WRITTEN PROBLEM 1: Quote everything in the run_workflow excerpt from "Next, we’ll create" down to "to extract metadata.", without changing a character.

-- Start of DOCUMENT SEGMENT --

The buttons can be disabled until an image is selected, preventing errors.

Next, we’ll create the run_workflow method, which sends the uploaded image (JPEG or PNG) to the Roboflow Workflow API, merges the response into a single dictionary, and processes it to extract metadata.

def run_workflow(self):
    if not self.image_path:
        messagebox.showerror("Error", "No image selected.")
        return
    self.result_text.delete("1.0", tk.END)
    self.result_text.insert(tk.END, "Processing...\n")
    try:
        result = client.run_workflow(
            workspace_name=WORKSPACE_NAME,
            workflow_id=WORKFLOW_ID,
            images={"image": self.image_path},
            use_cache=True
        )
        predictions = {}
        if isinstance(result, list):
            for entry in result:
                if isinstance(entry, dict):
                    predictions.update(entry)
        else:
            raise ValueError("No valid results found in API response.")
        metadata = self.extract_metadata(predictions)
        self.display_metadata(metadata)
        self.save_metadata_to_image(metadata)
    except Exception as e:
        messagebox.showerror("API Error", str(e))

-- End of DOCUMENT SEGMENT --
-- Start of RECORDS SHOWN --

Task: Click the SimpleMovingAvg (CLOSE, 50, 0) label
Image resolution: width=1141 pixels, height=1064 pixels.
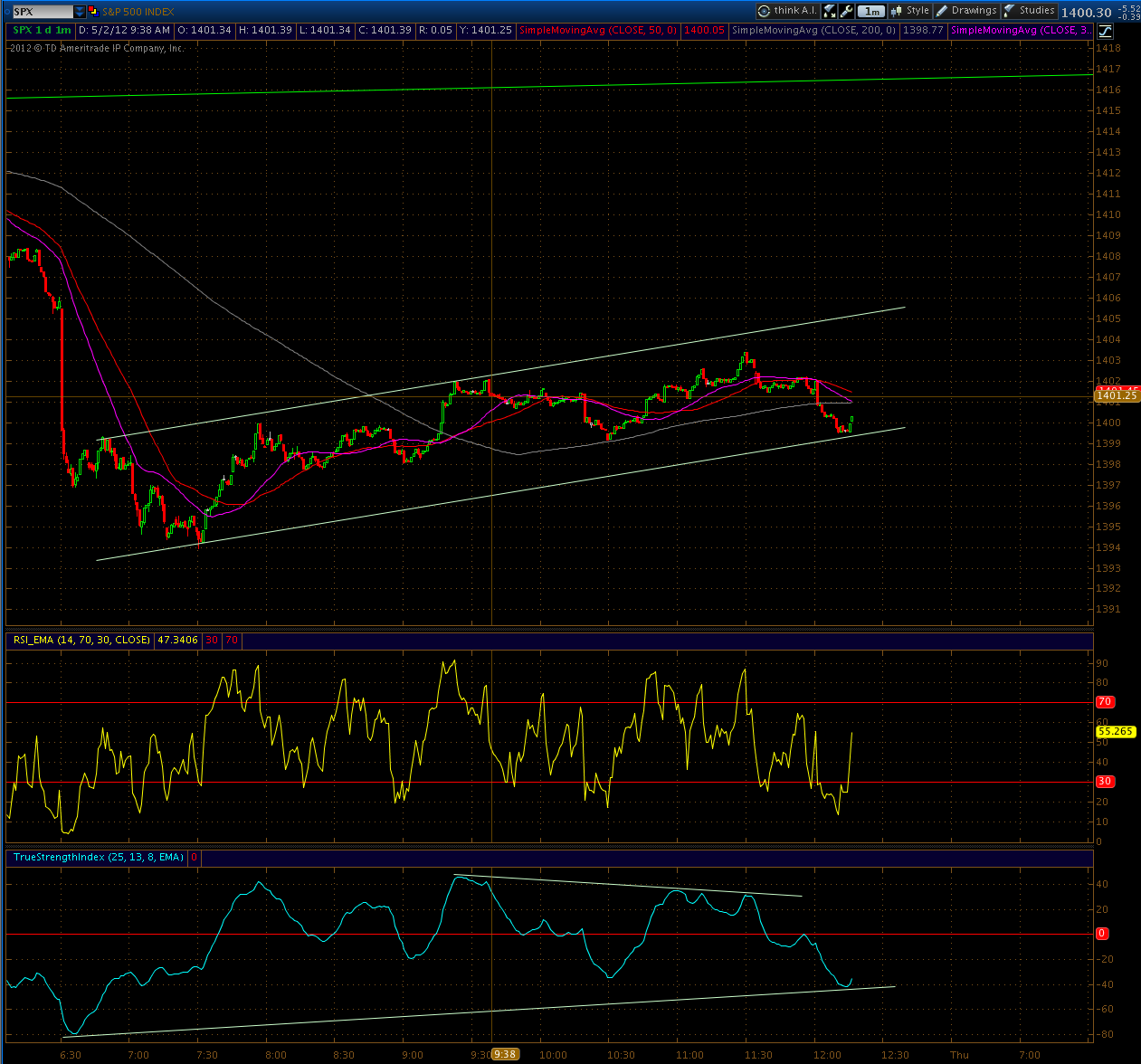Action: pos(598,30)
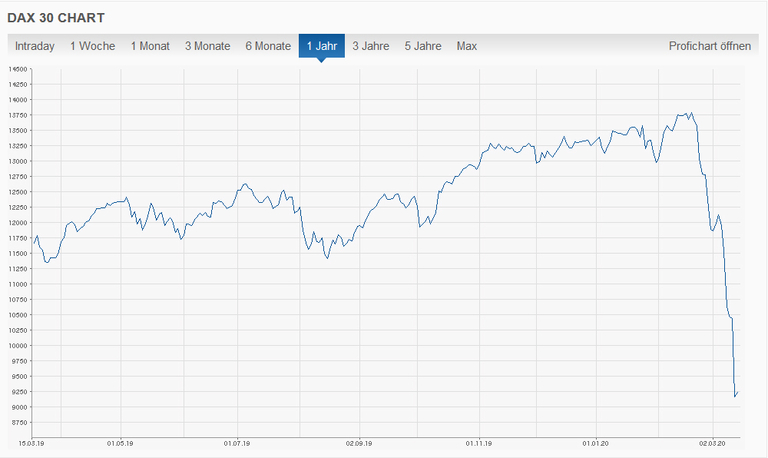Pick the 02.09.19 x-axis date
This screenshot has height=458, width=768.
click(359, 442)
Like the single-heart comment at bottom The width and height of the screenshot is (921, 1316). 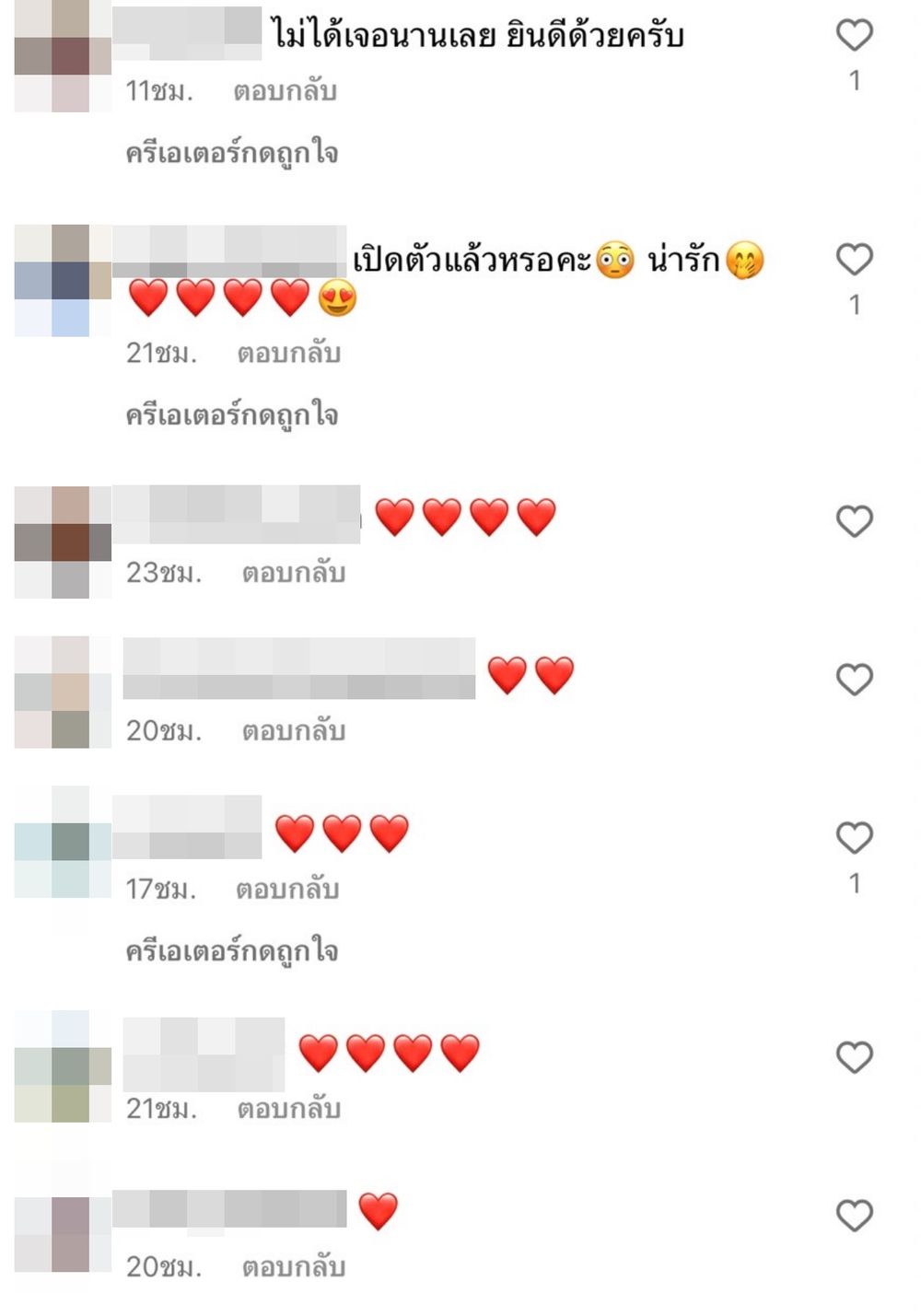(854, 1216)
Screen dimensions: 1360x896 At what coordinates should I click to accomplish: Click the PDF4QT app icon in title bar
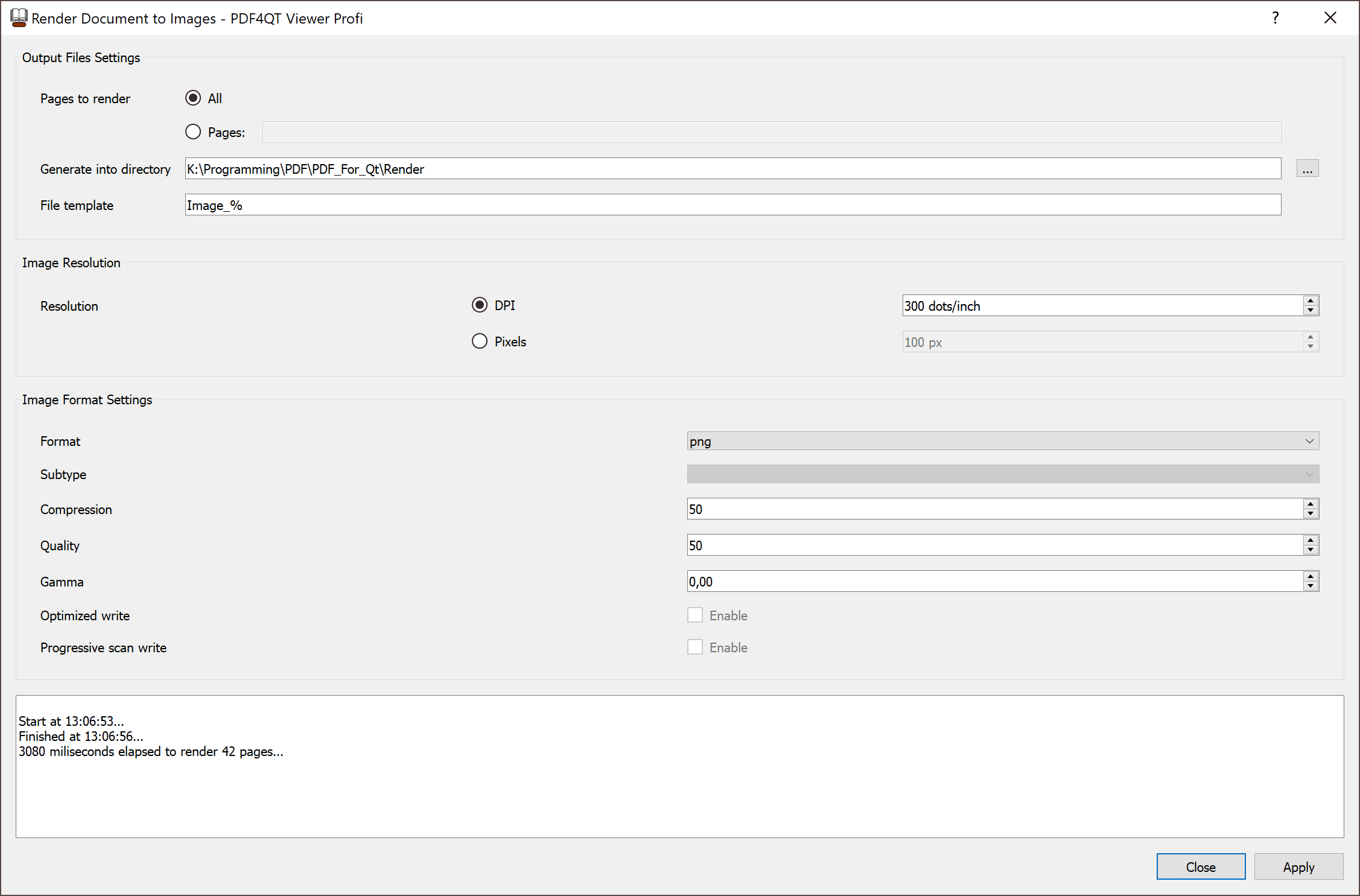(x=19, y=18)
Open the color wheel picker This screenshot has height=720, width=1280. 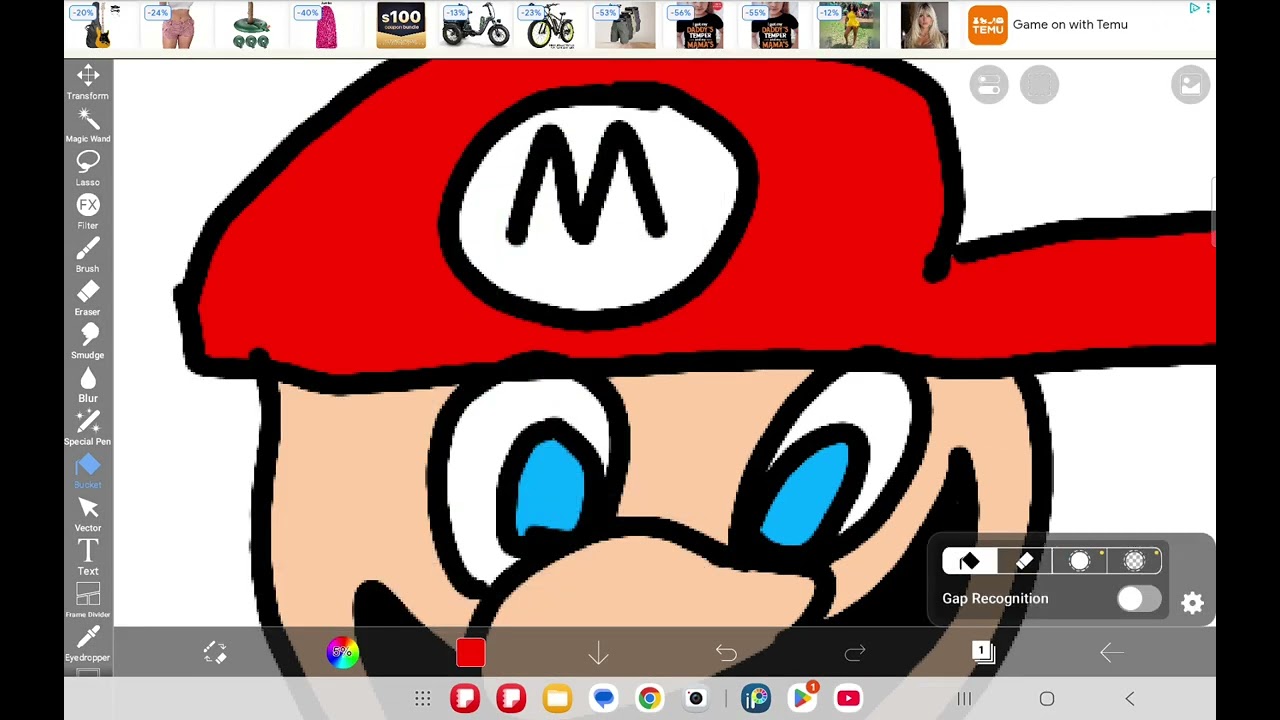(x=342, y=653)
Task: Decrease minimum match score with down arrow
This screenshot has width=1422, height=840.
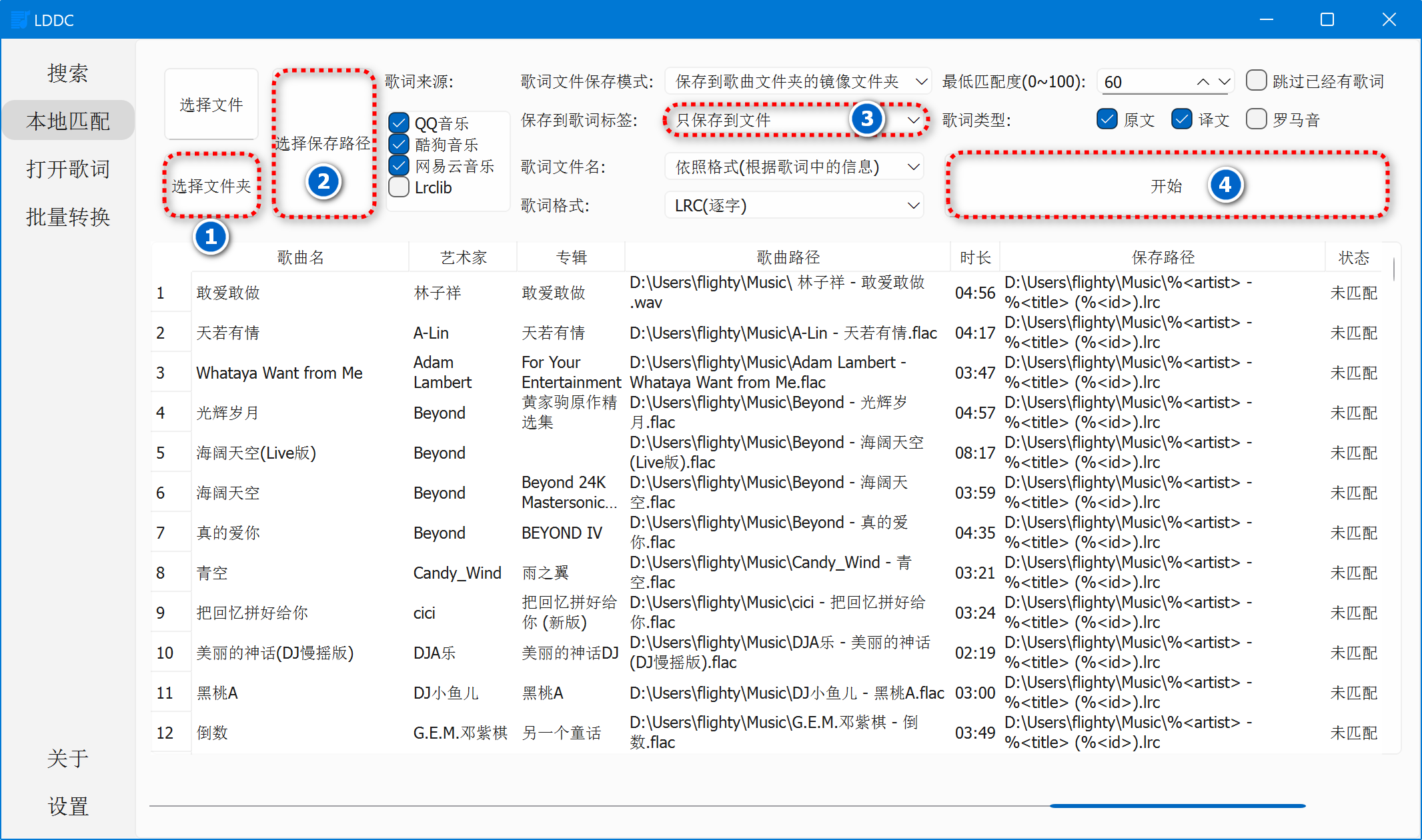Action: (x=1224, y=82)
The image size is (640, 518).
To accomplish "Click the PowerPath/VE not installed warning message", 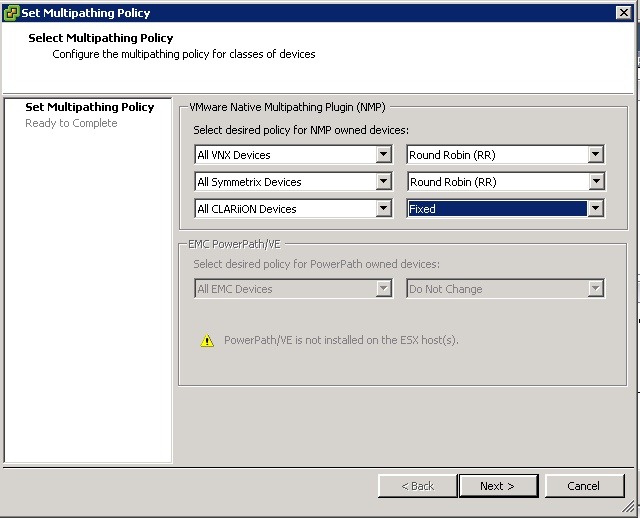I will pyautogui.click(x=341, y=340).
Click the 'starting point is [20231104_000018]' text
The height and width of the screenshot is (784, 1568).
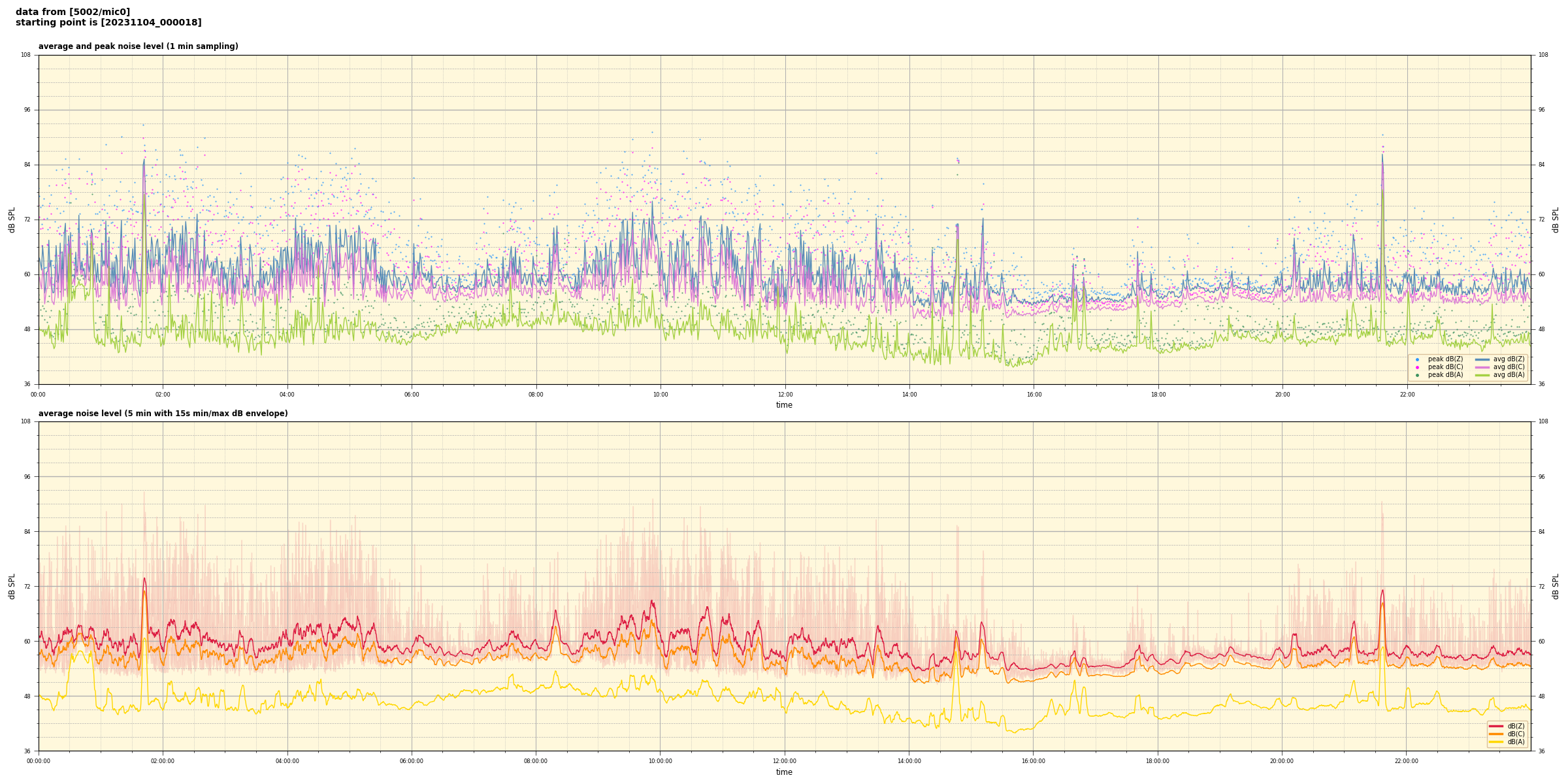point(108,23)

-- End of RECORDS SHOWN --

WRITTEN PROBLEM 2: Find each line of the rows above that contains the string "Task" and copy those lines; case counts.

EXERCISE RESULT 1:
Next, we’ll create the run_workflow method, which sends the uploaded image (JPEG or PNG) to the Roboflow Workflow API, merges the response into a single dictionary, and processes it to extract metadata.

EXERCISE RESULT 2:
Task: Click the SimpleMovingAvg (CLOSE, 50, 0) label
Task: Decrease minimum match score with down arrow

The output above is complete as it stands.